Source material:
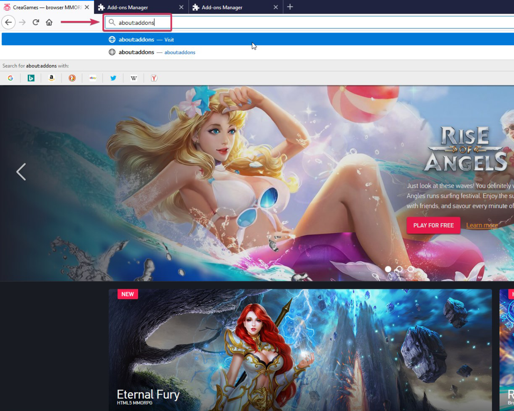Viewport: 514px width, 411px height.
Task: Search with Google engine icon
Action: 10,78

==

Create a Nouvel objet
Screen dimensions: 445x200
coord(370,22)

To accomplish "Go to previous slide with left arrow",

Exercise directions:
Beginning at the line with "Screen dimensions: 445x200" and stopping after the line with "to previous slide", please write out every line of the data above exactly and nothing else.

Worked solution:
Screen dimensions: 445x200
coord(370,22)

To accomplish "Go to previous slide with left arrow",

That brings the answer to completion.